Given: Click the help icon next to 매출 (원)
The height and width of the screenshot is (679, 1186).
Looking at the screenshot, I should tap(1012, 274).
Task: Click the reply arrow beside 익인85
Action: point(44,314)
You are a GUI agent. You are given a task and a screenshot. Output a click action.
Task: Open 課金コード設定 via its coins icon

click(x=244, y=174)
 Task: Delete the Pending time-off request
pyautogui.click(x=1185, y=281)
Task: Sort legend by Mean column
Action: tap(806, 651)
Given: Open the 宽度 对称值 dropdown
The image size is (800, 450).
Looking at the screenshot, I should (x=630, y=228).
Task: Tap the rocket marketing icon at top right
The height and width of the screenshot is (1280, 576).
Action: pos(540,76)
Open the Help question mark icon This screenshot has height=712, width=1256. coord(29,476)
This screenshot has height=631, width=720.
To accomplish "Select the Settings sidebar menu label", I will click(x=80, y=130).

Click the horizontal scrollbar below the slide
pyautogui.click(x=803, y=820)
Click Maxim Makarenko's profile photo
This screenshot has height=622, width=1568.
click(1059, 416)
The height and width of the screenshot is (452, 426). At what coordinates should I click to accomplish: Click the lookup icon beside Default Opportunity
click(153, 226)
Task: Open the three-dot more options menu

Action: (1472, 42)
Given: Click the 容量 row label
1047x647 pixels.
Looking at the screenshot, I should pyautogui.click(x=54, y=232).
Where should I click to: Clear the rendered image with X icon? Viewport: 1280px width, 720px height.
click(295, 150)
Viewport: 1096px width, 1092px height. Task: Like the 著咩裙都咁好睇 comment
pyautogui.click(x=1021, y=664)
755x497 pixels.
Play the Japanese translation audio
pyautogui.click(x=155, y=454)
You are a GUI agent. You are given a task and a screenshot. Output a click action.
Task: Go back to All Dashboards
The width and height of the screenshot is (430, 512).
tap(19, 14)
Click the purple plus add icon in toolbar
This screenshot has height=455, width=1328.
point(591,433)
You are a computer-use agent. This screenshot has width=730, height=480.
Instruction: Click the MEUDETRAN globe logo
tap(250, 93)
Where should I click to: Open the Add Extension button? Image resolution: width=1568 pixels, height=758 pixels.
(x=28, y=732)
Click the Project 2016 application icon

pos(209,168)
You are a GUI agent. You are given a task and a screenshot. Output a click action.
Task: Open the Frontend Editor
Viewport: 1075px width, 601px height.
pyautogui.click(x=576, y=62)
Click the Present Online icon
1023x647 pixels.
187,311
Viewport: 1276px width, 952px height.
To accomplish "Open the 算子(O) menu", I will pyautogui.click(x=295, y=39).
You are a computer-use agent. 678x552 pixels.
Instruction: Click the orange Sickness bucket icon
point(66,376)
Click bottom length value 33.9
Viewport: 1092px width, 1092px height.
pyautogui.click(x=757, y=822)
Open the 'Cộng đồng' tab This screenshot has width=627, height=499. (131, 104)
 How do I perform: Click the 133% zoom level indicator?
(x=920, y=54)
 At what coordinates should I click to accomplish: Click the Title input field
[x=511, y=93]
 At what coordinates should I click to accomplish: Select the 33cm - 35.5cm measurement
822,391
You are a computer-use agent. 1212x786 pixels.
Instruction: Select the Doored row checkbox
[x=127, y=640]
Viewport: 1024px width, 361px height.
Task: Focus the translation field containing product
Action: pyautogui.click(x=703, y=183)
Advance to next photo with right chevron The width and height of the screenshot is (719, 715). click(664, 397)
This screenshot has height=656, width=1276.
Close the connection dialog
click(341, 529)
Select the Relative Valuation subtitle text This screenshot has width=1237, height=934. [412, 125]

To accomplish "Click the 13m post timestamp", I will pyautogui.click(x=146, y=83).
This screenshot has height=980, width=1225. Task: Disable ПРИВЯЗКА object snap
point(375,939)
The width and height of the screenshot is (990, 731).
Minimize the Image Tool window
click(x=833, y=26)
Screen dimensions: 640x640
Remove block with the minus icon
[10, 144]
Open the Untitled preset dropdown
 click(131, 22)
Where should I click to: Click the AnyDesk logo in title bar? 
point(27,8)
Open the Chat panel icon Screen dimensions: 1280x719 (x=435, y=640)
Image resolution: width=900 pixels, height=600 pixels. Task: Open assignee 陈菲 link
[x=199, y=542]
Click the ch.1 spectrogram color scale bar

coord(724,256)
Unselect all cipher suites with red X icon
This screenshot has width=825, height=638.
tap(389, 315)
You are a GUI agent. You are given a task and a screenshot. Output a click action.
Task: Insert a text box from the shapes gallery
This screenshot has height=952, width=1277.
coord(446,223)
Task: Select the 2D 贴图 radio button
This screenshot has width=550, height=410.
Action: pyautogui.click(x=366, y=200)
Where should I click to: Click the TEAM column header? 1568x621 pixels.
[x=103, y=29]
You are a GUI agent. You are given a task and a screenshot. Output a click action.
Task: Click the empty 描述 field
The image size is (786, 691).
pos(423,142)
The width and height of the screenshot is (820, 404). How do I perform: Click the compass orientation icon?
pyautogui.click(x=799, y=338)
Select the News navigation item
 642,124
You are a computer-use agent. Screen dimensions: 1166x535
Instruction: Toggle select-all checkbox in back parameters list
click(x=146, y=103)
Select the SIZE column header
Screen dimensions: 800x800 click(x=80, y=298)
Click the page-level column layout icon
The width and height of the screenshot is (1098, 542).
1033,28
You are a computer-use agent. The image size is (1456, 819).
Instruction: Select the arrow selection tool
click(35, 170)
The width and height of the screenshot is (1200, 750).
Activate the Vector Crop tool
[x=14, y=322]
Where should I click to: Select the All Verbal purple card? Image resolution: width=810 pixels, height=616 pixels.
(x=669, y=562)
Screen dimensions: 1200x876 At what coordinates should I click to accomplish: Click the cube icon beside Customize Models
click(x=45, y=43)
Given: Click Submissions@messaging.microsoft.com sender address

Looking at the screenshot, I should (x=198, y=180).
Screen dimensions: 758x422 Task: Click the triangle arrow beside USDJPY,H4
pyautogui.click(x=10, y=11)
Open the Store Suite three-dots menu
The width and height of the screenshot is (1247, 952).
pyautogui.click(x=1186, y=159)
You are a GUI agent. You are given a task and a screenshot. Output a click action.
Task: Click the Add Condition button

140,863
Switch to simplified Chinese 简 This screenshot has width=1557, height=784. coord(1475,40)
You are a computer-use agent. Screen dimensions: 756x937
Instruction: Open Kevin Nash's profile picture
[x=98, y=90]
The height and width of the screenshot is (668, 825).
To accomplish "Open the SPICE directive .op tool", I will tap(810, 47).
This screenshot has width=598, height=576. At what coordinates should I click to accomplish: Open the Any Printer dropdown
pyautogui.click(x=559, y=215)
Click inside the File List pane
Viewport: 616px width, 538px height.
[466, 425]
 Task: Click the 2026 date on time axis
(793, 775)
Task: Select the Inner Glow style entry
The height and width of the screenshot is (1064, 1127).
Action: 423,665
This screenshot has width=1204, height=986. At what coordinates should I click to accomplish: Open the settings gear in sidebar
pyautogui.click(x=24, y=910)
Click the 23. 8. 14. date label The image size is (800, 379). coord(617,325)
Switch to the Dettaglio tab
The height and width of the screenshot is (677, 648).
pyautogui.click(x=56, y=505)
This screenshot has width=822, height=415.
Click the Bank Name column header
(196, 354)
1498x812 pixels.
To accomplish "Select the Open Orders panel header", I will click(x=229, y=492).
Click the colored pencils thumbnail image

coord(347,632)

*REQUIREMENT*:
In the preceding material, find each line holding the word "right" and copy it out.

*EXERCISE OUTPUT*:
Task: Tap the rocket marketing icon at top right
Advance to next photo with right chevron The width and height of the screenshot is (719, 715). click(664, 397)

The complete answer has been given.